> Aufgabenstellung
Schreiben Sie die nachstehende Auflistung vollständig und Zeile für Zeile unverändert ab.

Wort- und Positionsdaten der Einträge
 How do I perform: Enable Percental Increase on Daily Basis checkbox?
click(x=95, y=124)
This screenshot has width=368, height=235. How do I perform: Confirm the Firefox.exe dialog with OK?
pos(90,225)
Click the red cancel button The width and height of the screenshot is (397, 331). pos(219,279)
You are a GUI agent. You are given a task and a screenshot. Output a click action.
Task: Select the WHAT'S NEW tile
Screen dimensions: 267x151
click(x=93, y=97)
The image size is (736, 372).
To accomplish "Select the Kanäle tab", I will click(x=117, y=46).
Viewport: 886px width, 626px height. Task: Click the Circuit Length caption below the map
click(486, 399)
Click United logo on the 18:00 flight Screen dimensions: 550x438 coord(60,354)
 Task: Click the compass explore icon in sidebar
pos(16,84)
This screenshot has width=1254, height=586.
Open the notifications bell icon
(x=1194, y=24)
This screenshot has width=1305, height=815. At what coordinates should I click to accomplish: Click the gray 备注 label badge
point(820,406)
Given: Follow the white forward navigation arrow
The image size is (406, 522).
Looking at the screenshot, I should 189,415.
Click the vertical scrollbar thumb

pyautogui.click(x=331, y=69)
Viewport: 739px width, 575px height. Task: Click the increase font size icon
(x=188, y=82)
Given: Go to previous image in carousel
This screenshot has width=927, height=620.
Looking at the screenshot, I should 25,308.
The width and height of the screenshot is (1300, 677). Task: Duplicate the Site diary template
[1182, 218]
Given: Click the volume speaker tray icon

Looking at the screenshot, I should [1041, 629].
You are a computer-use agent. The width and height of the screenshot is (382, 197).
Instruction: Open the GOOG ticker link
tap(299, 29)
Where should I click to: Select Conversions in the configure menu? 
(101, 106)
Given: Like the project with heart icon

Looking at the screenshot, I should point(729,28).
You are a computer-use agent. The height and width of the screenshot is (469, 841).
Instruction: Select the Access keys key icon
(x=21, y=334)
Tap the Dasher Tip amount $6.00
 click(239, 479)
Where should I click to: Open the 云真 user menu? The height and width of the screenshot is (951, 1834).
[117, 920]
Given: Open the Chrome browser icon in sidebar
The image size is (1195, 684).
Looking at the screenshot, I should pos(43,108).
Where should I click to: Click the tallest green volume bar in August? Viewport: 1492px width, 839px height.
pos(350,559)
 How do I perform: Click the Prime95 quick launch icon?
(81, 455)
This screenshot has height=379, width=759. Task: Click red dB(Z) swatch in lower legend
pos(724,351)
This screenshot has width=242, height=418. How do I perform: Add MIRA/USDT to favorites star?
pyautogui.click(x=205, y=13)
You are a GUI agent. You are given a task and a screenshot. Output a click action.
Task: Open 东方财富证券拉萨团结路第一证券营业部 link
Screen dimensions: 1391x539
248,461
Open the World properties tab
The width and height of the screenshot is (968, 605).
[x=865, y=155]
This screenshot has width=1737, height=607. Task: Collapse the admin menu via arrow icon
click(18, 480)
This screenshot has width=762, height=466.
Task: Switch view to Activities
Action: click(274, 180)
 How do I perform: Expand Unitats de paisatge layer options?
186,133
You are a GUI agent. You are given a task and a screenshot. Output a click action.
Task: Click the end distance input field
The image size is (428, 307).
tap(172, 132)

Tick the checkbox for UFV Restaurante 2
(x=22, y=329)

> Endergebnis
 How do I perform: Enable Percental Increase on Daily Basis checkbox?
click(x=95, y=124)
This screenshot has width=368, height=235. How do I perform: Confirm the Firefox.exe dialog with OK?
pos(90,225)
Click the red cancel button The width and height of the screenshot is (397, 331). pos(219,279)
You are a GUI agent. You are given a task and a screenshot. Output a click action.
Task: Select the WHAT'S NEW tile
Screen dimensions: 267x151
click(x=93, y=97)
The image size is (736, 372).
To accomplish "Select the Kanäle tab", I will click(x=117, y=46).
Viewport: 886px width, 626px height. Task: Click the Circuit Length caption below the map
click(486, 399)
Click United logo on the 18:00 flight Screen dimensions: 550x438 coord(60,354)
 Task: Click the compass explore icon in sidebar
pos(16,84)
This screenshot has width=1254, height=586.
Open the notifications bell icon
(x=1194, y=24)
This screenshot has width=1305, height=815. At what coordinates should I click to accomplish: Click the gray 备注 label badge
point(820,406)
Given: Follow the white forward navigation arrow
The image size is (406, 522).
Looking at the screenshot, I should 189,415.
Click the vertical scrollbar thumb

pyautogui.click(x=331, y=69)
Viewport: 739px width, 575px height. Task: Click the increase font size icon
(x=188, y=82)
Given: Go to previous image in carousel
This screenshot has width=927, height=620.
Looking at the screenshot, I should 25,308.
The width and height of the screenshot is (1300, 677). Task: Duplicate the Site diary template
[1182, 218]
Given: Click the volume speaker tray icon

Looking at the screenshot, I should [1041, 629].
You are a computer-use agent. The width and height of the screenshot is (382, 197).
Instruction: Open the GOOG ticker link
tap(299, 29)
Where should I click to: Select Conversions in the configure menu? 
(101, 106)
Given: Like the project with heart icon

Looking at the screenshot, I should point(729,28).
You are a computer-use agent. The height and width of the screenshot is (469, 841).
Instruction: Select the Access keys key icon
(x=21, y=334)
Tap the Dasher Tip amount $6.00
 click(239, 479)
Where should I click to: Open the 云真 user menu? The height and width of the screenshot is (951, 1834).
[117, 920]
Given: Open the Chrome browser icon in sidebar
The image size is (1195, 684).
Looking at the screenshot, I should pos(43,108).
Where should I click to: Click the tallest green volume bar in August? Viewport: 1492px width, 839px height.
pos(350,559)
 How do I perform: Click the Prime95 quick launch icon?
(81, 455)
This screenshot has height=379, width=759. Task: Click red dB(Z) swatch in lower legend
pos(724,351)
This screenshot has width=242, height=418. How do I perform: Add MIRA/USDT to favorites star?
pyautogui.click(x=205, y=13)
You are a GUI agent. You are given a task and a screenshot. Output a click action.
Task: Open 东方财富证券拉萨团结路第一证券营业部 link
Screen dimensions: 1391x539
248,461
Open the World properties tab
The width and height of the screenshot is (968, 605).
[x=865, y=155]
This screenshot has width=1737, height=607. Task: Collapse the admin menu via arrow icon
click(18, 480)
This screenshot has width=762, height=466.
Task: Switch view to Activities
Action: click(274, 180)
 How do I perform: Expand Unitats de paisatge layer options?
186,133
You are a GUI agent. You are given a task and a screenshot. Output a click action.
Task: Click the end distance input field
The image size is (428, 307).
tap(172, 132)

Tick the checkbox for UFV Restaurante 2
(x=22, y=329)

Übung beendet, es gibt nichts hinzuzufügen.